A (meth) acrylate copolymer (a3) was prepared by copolymerizing 55 parts by mass of 2-ethylhexyl acrylate, 10 parts by mass of 4-acryloylmorpholine (N-acryloylmorpholine), 10 parts by mass of isobornyl acrylate, and 25 parts by mass of 2-hydroxyethyl acrylate by a solution polymerization method. The molecular weight of the (meth) acrylate copolymer (a3) was measured by the above-described method, and as a result, the weight average molecular weight (Mw) was 60 ten thousand.

A wound body of an adhesive sheet was produced in the same manner as in example 1, except that a coating solution of the first adhesive composition was prepared using the obtained (meth) acrylate copolymer (a3), and the first adhesive layer was further formed using the coating solution.

[ example 10]

A wound adhesive sheet was produced in the same manner as in example 1, except that the thicknesses of the second film and the third film were changed as shown in table 1.

[ example 11]

A (meth) acrylate copolymer (a4) was prepared by copolymerizing 55 parts by mass of 2-ethylhexyl acrylate, 10 parts by mass of 4-acryloylmorpholine (N-acryloylmorpholine), 10 parts by mass of isobornyl acrylate, and 25 parts by mass of 2-hydroxyethyl acrylate by a solution polymerization method. The molecular weight of the (meth) acrylate copolymer (a4) was measured by the above-described method, and as a result, the weight average molecular weight (Mw) was 60 ten thousand.
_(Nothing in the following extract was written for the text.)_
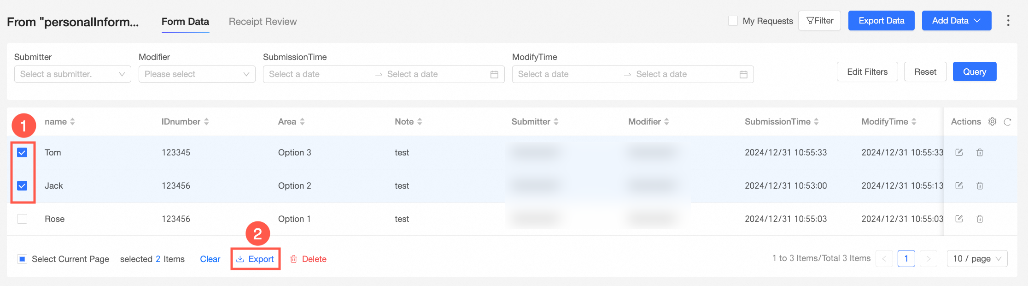The image size is (1028, 286).
Task: Open the three-dot more options menu
Action: click(x=1008, y=21)
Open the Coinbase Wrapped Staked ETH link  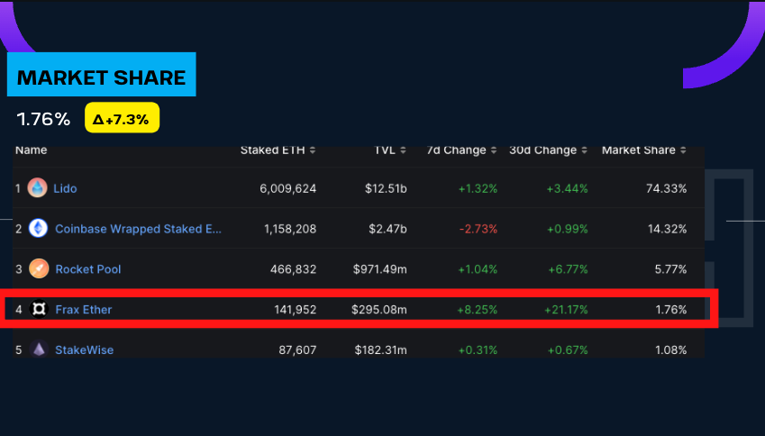click(x=138, y=229)
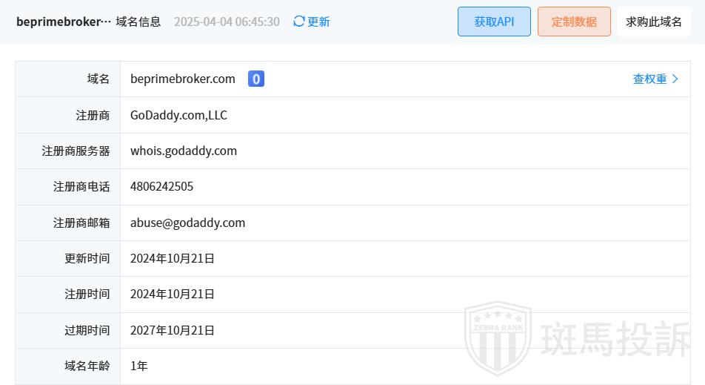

100 parts by mass of the obtained (meth) acrylate copolymer (A4), 2.0 parts by mass of trimethylolpropane-modified tolylene diisocyanate as the crosslinking agent (B), and 0.5 parts by mass of 3-glycidyloxypropyltrimethoxysilane as the silane coupling agent were mixed, sufficiently stirred, and diluted with methyl ethyl ketone to obtain a coating solution of the first adhesive composition.
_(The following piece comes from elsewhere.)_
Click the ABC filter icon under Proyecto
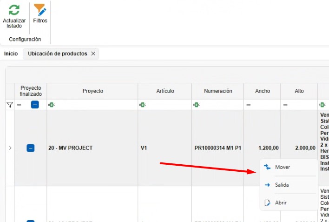This screenshot has width=329, height=222. [52, 105]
An adhesive sheet roll was produced in the same manner as in example 1, except that the first adhesive layer was formed using the obtained coating solution of the first adhesive composition.

Comparative example 1

An adhesive sheet roll was produced in the same manner as in example 1, except that the diameter of the core material was changed as shown in table 1.

[ test example 1] (measurement of storage modulus of adhesive agent layer)

The first adhesive layers prepared in the examples and comparative examples were laminated to prepare a laminate having a thickness of 3 mm. From the laminate of the obtained first adhesive layer, a cylindrical body (height 3mm) having a diameter of 8mm was punched out, and this was used as a sample.

For the above sample, storage modulus (G') (MPa) was measured by a torsional shear method (ね, manufactured by sliding on りせ once) according to JIS K7244-6:1999 using a viscoelasticity measuring instrument (product name "DYNAMIC ANALYZER" manufactured by REMOTRIC) under the following conditions. The results are shown in table 1 as the storage modulus of the first adhesive agent layer before ultraviolet irradiation (before UV irradiation).

Measuring frequency: 1Hz

Measuring temperature: 23 deg.C

Further, with respect to the sample obtained in the same manner as described above, the first adhesive agent layer constituting the sample was cured by irradiating ultraviolet rays under the following conditions. For this cured sample, the storage modulus (G') (MPa) was also measured in the same manner as described above. The results are shown in table 1 as the storage modulus of the first adhesive agent layer after ultraviolet irradiation (after UV irradiation).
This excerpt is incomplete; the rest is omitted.